> _YOUR ASSIGNMENT_: Transcribe the listing below only from the line with "Where should I click to: Click the 30" up to and including the line with "Task: Click the download icon".

> _EXTRACTED RECORDS_:
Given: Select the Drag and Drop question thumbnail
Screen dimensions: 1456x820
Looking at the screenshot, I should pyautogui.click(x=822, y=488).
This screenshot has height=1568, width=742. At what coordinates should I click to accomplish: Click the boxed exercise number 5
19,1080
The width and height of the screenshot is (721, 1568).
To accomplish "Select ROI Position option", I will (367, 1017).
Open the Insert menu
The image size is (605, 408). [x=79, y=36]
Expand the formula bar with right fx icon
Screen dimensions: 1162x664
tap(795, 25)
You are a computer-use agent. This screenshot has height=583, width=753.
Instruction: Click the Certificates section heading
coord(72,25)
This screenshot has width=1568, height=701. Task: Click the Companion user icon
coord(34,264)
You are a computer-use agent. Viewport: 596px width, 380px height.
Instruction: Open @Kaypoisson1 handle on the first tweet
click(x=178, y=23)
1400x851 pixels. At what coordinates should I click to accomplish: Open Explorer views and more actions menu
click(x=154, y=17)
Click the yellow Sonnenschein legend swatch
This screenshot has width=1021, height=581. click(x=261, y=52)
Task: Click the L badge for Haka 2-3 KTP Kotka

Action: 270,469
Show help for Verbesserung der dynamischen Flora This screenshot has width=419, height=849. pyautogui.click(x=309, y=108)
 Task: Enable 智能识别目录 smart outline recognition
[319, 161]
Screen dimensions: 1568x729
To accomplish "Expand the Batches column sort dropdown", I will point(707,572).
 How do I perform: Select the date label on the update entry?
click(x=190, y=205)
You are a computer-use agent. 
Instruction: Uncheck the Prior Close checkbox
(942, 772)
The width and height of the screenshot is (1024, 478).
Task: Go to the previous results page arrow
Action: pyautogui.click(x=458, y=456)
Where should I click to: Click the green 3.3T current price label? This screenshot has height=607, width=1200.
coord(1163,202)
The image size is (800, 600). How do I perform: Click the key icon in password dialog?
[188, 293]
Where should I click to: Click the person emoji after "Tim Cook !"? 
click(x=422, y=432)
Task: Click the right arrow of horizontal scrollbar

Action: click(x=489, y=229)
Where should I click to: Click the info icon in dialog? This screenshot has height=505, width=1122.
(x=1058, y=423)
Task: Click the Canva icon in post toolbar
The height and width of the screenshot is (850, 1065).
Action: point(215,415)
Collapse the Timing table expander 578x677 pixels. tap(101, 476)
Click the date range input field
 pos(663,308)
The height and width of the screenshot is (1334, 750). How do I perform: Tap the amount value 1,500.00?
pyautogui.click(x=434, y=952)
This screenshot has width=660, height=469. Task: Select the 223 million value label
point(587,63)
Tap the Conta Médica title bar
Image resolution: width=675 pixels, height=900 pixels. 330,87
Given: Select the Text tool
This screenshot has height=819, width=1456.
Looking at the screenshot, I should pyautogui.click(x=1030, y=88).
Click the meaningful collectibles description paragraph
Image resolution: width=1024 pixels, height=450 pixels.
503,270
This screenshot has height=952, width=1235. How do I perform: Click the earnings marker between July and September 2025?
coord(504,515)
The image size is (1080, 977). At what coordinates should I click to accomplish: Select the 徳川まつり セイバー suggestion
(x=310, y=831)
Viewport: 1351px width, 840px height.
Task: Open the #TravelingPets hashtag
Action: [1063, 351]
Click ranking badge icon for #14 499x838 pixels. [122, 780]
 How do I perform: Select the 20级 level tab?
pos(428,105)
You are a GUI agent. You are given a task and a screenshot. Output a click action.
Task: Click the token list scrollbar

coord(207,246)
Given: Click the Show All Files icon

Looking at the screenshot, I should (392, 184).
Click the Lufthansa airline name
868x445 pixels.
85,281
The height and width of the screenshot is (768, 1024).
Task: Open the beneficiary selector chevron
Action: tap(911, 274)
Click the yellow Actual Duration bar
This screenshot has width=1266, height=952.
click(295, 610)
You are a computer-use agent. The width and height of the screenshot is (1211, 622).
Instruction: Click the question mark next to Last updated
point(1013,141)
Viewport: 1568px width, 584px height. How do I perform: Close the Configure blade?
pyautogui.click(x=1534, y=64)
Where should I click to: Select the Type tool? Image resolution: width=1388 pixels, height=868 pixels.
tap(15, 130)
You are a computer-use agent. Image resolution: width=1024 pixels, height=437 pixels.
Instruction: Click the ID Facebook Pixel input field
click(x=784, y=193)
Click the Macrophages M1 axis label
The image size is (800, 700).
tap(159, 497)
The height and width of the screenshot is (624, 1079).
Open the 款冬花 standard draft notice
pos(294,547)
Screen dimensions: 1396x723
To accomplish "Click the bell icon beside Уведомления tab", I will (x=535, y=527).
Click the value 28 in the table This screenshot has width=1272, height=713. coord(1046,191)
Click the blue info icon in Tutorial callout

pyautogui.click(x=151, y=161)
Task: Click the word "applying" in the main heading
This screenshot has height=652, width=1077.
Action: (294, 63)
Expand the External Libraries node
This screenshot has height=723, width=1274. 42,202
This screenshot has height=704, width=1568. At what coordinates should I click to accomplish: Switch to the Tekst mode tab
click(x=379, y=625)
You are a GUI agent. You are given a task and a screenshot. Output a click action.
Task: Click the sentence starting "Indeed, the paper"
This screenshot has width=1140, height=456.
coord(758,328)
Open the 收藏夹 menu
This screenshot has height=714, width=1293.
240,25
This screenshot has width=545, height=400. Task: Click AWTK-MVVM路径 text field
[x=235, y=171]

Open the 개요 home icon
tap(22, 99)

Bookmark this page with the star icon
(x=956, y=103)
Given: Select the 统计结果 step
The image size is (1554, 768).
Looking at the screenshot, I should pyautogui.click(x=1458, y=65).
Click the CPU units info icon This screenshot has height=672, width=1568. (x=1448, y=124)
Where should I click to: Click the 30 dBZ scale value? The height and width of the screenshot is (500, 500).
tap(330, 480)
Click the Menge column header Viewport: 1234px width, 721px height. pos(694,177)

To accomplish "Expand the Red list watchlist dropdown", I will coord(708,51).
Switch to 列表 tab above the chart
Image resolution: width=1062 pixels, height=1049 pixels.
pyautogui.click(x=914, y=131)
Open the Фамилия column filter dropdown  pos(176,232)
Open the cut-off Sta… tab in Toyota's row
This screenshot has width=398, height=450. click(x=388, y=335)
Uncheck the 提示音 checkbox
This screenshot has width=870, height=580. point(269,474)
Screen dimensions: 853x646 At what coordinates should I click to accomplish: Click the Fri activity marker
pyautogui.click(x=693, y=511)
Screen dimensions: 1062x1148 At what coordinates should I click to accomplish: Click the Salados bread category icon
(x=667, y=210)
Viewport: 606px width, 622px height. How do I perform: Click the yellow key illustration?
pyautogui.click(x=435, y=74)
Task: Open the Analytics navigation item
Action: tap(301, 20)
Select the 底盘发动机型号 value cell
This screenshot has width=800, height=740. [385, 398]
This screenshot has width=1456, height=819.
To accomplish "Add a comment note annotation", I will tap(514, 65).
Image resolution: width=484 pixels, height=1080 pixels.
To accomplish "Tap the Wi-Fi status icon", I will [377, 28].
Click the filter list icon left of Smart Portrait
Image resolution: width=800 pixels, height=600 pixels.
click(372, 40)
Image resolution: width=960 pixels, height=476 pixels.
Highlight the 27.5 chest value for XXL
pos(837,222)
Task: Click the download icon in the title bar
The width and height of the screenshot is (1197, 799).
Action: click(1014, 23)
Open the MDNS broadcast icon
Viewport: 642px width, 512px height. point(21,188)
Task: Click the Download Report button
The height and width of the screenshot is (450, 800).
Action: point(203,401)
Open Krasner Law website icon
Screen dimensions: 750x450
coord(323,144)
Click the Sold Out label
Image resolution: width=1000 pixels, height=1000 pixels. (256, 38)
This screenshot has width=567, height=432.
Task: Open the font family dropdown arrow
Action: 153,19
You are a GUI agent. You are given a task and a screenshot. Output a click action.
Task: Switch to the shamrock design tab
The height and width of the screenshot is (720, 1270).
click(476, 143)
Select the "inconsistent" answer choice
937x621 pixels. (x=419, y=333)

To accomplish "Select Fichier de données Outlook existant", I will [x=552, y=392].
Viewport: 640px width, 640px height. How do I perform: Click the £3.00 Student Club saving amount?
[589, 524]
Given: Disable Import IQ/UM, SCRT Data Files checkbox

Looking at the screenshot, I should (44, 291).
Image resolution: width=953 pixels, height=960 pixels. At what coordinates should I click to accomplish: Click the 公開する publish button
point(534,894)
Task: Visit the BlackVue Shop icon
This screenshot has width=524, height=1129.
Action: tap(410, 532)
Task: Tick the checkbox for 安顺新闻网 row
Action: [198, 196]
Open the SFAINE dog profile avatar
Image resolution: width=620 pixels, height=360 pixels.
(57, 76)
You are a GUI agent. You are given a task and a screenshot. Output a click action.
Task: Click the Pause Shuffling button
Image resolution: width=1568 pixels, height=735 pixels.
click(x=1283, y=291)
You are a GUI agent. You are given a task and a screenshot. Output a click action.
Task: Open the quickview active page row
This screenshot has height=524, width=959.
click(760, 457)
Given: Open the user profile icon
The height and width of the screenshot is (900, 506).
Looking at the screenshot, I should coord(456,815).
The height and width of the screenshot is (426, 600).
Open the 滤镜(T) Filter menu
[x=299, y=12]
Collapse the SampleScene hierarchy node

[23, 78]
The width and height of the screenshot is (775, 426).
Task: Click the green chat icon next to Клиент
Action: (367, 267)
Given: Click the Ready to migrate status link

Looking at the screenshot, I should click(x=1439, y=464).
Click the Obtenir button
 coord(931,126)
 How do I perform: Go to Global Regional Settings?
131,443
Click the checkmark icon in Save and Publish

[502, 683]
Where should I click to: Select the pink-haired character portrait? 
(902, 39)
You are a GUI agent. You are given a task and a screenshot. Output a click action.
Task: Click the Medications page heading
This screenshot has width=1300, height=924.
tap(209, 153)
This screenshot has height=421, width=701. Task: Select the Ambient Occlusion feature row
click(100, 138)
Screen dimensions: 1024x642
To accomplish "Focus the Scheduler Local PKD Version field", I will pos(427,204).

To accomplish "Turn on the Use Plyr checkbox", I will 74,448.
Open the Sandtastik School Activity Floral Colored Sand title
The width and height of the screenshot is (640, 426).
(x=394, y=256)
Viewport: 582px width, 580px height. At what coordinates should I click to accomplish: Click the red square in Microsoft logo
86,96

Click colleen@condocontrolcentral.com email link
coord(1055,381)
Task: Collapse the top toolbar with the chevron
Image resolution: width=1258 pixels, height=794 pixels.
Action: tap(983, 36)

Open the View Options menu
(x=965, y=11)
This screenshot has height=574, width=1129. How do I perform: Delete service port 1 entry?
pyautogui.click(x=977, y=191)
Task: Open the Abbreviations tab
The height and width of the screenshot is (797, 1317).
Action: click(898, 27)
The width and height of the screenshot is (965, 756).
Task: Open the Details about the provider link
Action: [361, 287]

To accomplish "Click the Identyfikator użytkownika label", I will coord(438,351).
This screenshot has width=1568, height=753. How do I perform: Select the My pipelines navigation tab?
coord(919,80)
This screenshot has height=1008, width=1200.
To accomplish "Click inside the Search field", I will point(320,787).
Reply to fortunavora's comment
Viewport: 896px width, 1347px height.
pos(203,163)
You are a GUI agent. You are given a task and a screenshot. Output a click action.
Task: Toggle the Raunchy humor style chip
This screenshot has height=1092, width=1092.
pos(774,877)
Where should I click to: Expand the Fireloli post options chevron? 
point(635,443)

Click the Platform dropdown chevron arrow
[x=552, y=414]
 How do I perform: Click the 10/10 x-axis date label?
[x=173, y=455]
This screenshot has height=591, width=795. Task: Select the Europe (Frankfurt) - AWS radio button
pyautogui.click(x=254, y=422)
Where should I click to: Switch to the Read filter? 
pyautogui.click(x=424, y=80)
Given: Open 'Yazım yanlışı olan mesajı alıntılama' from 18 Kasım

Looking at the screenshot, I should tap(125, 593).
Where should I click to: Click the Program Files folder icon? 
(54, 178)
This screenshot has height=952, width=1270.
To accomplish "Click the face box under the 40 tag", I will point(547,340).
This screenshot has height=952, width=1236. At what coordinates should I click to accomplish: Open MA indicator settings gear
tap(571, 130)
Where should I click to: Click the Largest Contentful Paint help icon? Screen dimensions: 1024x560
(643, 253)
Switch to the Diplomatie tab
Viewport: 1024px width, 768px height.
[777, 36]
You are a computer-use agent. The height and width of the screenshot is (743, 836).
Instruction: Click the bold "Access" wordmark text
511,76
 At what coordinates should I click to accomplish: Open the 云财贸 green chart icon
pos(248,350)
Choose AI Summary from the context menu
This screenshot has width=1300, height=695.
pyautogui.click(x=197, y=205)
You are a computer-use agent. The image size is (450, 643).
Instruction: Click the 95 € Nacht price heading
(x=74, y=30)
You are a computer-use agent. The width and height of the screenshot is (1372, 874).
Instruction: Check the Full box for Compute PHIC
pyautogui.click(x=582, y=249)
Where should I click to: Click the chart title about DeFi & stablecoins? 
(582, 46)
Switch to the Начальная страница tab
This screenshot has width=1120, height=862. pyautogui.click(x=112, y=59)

> _FINISHED EXERCISE_:
Where should I click to: Click the 30 dBZ scale value? The height and width of the screenshot is (500, 500).
tap(330, 480)
Click the Menge column header Viewport: 1234px width, 721px height. pos(694,177)

To accomplish "Expand the Red list watchlist dropdown", I will coord(708,51).
Switch to 列表 tab above the chart
Image resolution: width=1062 pixels, height=1049 pixels.
pyautogui.click(x=914, y=131)
Open the Фамилия column filter dropdown  pos(176,232)
Open the cut-off Sta… tab in Toyota's row
This screenshot has width=398, height=450. click(x=388, y=335)
Uncheck the 提示音 checkbox
This screenshot has width=870, height=580. point(269,474)
Screen dimensions: 853x646 At what coordinates should I click to accomplish: Click the Fri activity marker
pyautogui.click(x=693, y=511)
Screen dimensions: 1062x1148 At what coordinates should I click to accomplish: Click the Salados bread category icon
(x=667, y=210)
Viewport: 606px width, 622px height. How do I perform: Click the yellow key illustration?
pyautogui.click(x=435, y=74)
Task: Open the Analytics navigation item
Action: tap(301, 20)
Select the 底盘发动机型号 value cell
This screenshot has width=800, height=740. [385, 398]
This screenshot has width=1456, height=819.
To accomplish "Add a comment note annotation", I will tap(514, 65).
Image resolution: width=484 pixels, height=1080 pixels.
To accomplish "Tap the Wi-Fi status icon", I will [377, 28].
Click the filter list icon left of Smart Portrait
Image resolution: width=800 pixels, height=600 pixels.
click(372, 40)
Image resolution: width=960 pixels, height=476 pixels.
Highlight the 27.5 chest value for XXL
pos(837,222)
Task: Click the download icon in the title bar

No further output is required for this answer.